Any one who Whistle-blows in NYC, or most other places just doesn't understand that he or she has just signed and Notarized their own "Death Warrant".

As for going to the Newspapers- "paleeeeeze"- give me a break. Who do you think owns and controls the news media- and I mean 99 % to all of it ???

But every year, as sure as Day follows Night, some young group of idealistic Teachers, God Bless their innocent and naive beautiful Souls, goes running all over the Universe- here, there and everywhere, crying "the sky is falling".

You bet it is, right down squarely on their soon to be chopped off innocent heads.

We old timers smile and just send out our warmest telepathic messages of Love to all the Teacher Whistle-blowers in Gotham and wish them our deepest and most sincere hopes for Good Luck and that they may emerge at the far end of the SCI gauntlet with a little of their tattered skin still hanging from their bloodied backs and torn and broken bodies.

Can an old Geezer like me fault these young idealistic Teachers for all their efforts to make the system better for all the powerless and vulnerable children in NYC- most of whom are already "at Risk", from the moment when they first emerge from their Mother's womb and cry their very first cry.

Who am I to fault and be the least bit cynical that someone wants to protect Gotham's children. When I stare at the face of a NYC Teacher "Nubie'", all pink cheeked and eyes shining, hurrying through the ever-revolving glass doors at 52 Broadway, knapsack heavy with text books hanging over their shoulders, who, my old friend, am I really looking at, but the perfect reflection of who I myself was, almost 40 years ago, starting out in the world of Education in New York City.

I thought back then, as a young Teacher, in the South East Bronx and later, working in Bed-Stuy and Harlem and finally via my self created Medical Program for gifted Minority students at Art & Design High School, that I could, by sheer dint of hard work and a driving Idealistic vision of the Universe make a difference.

That somehow "Good" would triumph over "Evil", honest "Idealism" would or could vanquish rampant corruption, and that somehow, by hook or by crook- I would make a "Difference"- even if just a small degree of difference.
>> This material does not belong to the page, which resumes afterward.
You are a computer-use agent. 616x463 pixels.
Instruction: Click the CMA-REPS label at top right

Tell me dear God, I did make a difference.

Tell me my old and dear friend, Norman Scott, that it was not all for nothing.

And that those young Teachers presently fighting the good fight we both began to fight also, in our long distant Youth, so many decades ago, long before the present Whistle-blowers were so much as a glint in their Mother's and Father's eyes- oh please do tell me that they will succeed where we failed to make things better.
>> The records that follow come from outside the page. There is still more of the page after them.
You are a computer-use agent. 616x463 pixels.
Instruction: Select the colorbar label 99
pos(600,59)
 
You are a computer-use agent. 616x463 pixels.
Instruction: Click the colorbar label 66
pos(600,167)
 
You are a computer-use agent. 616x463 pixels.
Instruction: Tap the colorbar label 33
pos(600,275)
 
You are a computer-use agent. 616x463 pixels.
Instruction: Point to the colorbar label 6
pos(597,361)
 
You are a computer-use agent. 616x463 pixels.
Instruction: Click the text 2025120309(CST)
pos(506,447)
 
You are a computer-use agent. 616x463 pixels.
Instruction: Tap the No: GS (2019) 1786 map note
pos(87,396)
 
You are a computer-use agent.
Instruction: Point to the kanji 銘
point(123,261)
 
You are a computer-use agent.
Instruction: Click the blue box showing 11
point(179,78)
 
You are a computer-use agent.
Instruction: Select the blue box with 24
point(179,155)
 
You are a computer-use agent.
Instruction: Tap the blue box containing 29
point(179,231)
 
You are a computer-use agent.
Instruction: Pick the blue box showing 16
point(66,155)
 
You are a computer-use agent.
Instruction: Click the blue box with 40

Hey Jude- please tell me that things can and will be better and that some good and healing force in the Universe- call it what you will, can and will wash away all those twisted and demented minds and sorry excuses for human beings, who for now at least, have temporarily hijacked the futures of all of Gotham's innocent children and are Hell bent on privatizing all Education in Gotham and turning it all into one gargantuan, multi-billion dollar, For Profit, enterprise.

In some cases trading their future lives and future hopes for a bag of Silver coins.

And I still see, when I lay me down to sleep each night all the laughing, beautiful faces and shining innocent eyes of my former gifted, so very gifted and talented, Medical students in Room 316, so radiant with great expectations and so deserving of Hope, that this present Chancellor, a pathetic "Legend in his own mind", via his countless lackeys, lapdogs and stooges and confederates, criminally robbed from their futures when I, as payment for becoming a Whistle-blower myself, was so violently torn from their school and so violently torn from their Lives.